GILMAN Louis

Né le 11 février 1854 à Paris ; y demeurant ; doreur sur cuivre ; communard, déporté en Nouvelle-Calédonie.

Il était célibataire. Il se trouvait à Bordeaux (Gironde) au moment de la proclamation de la Commune de Paris. Il se mit en route le 3 avril 1871, arriva à Paris le 4 mai et s’enrôla dans la 2e compagnie de marche du 124e bataillon de la Garde nationale. Le 11 mai, il alla au château de la Muette (XVIe arr.) et, le 13, au Bois de Boulogne, puis à Passy jusqu’au 18-19 mai. Il fut fait prisonnier, le 26, à Ménilmontant.
En 1869-1870, il avait subi quatre condamnations dont deux pour vol : deux mois et six mois de prison.
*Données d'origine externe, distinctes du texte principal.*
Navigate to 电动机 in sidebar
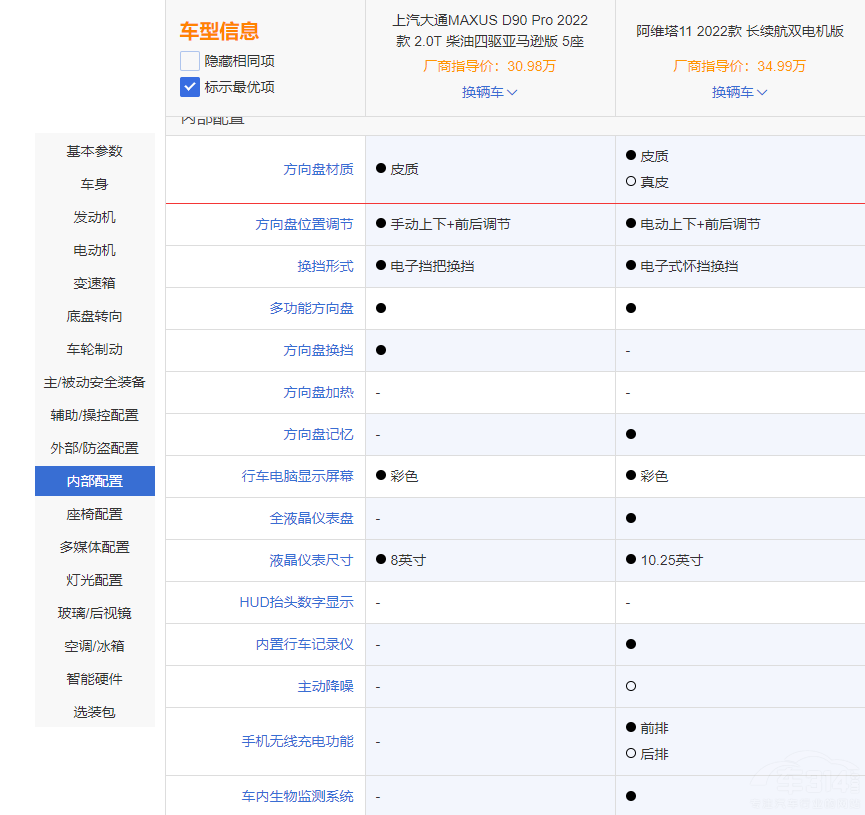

Le 13e conseil de guerre le condamna, le 20 décembre 1871, à la déportation simple et à la privation de ses droits civiques. À Nouméa, il eut — rapport de police — une mauvaise conduite : le 4 avril 1873, il fut condamné à cinq ans de réclusion pour vol et, le 16 janvier 1874, à un an de prison pour tentative d’évasion et outrages aux agents. Il fut libéré en 1879 et rentra par le Navarin.

Pour citer cet article :
https://maitron.fr/spip.php?article60403, notice GILMAN Louis, version mise en ligne le 26 juillet 2009, dernière modification le 18 juillet 2019.

SOURCES : Arch. Nat., BB 24/735 et H colonies 82.